===== Input =====

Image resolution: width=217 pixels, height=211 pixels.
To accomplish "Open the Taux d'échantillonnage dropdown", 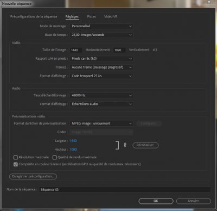I will tap(101, 95).
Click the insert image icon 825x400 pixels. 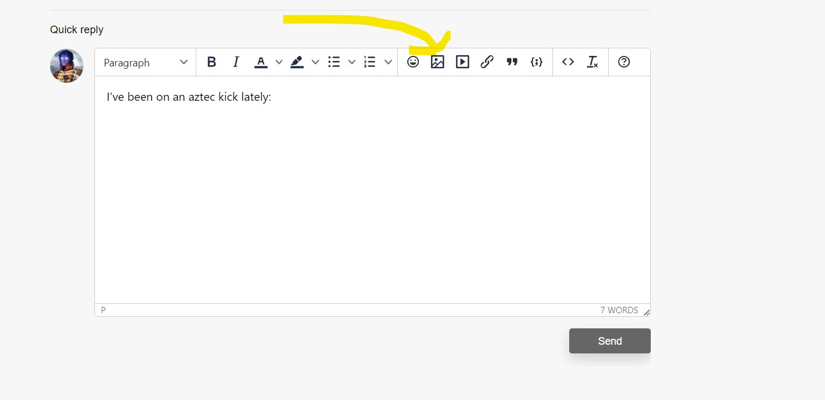438,62
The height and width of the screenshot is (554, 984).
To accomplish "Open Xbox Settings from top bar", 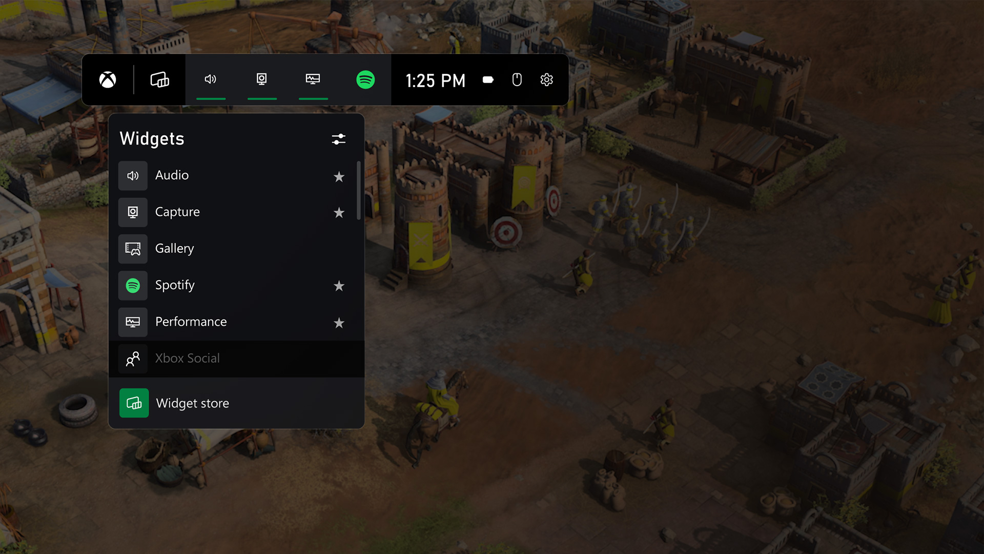I will pos(546,81).
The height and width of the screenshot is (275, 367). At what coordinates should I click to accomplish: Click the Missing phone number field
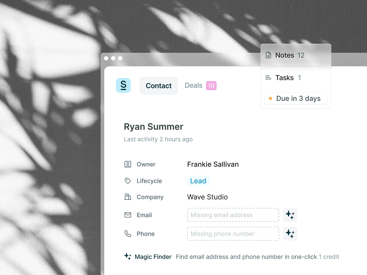point(233,234)
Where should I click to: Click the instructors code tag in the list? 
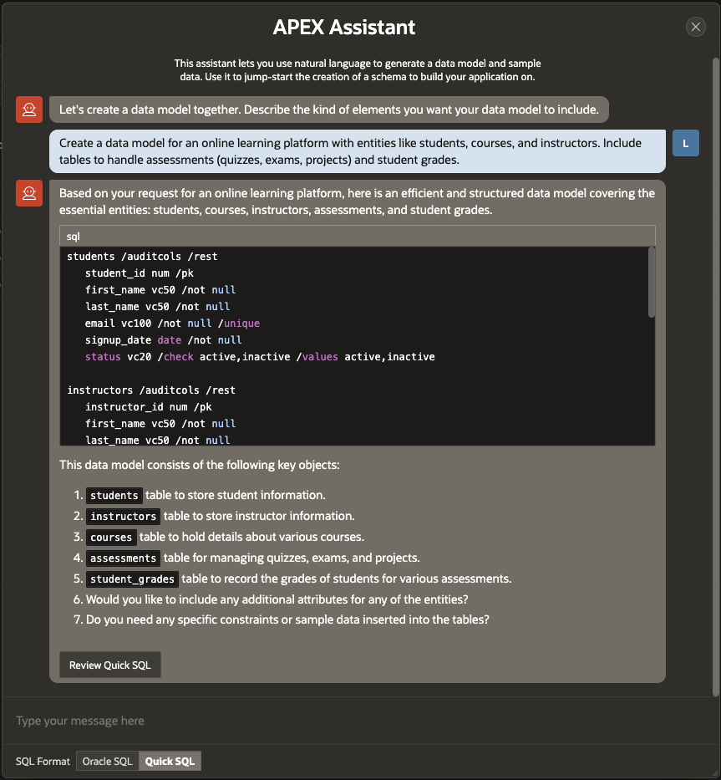pos(124,517)
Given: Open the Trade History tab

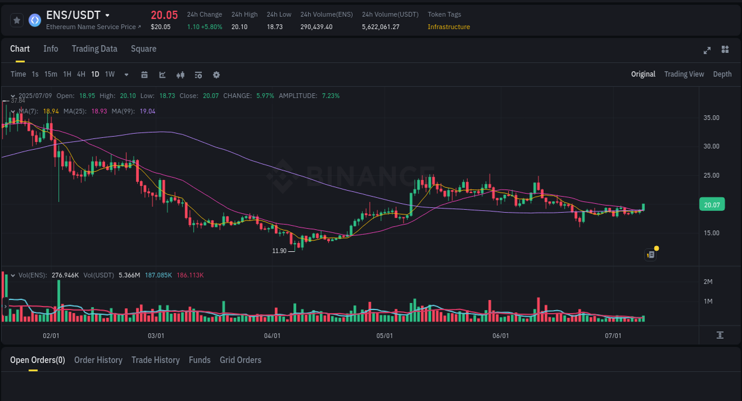Looking at the screenshot, I should click(156, 360).
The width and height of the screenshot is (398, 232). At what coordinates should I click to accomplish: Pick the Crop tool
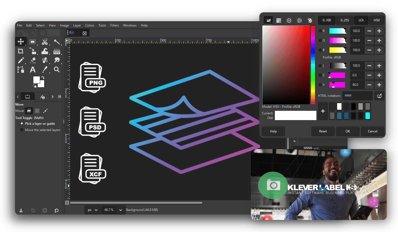[21, 51]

=====

_Problem to work on_. Copy exactly the lines from the one containing "Where should I" through the last line of the records above, including both, and omit every picture.

_Response to the exercise_.
Where should I click to: Click the instructors code tag in the list? 
pos(124,517)
Given: Open the Trade History tab

Looking at the screenshot, I should click(156, 360).
The width and height of the screenshot is (398, 232). At what coordinates should I click to accomplish: Pick the Crop tool
[21, 51]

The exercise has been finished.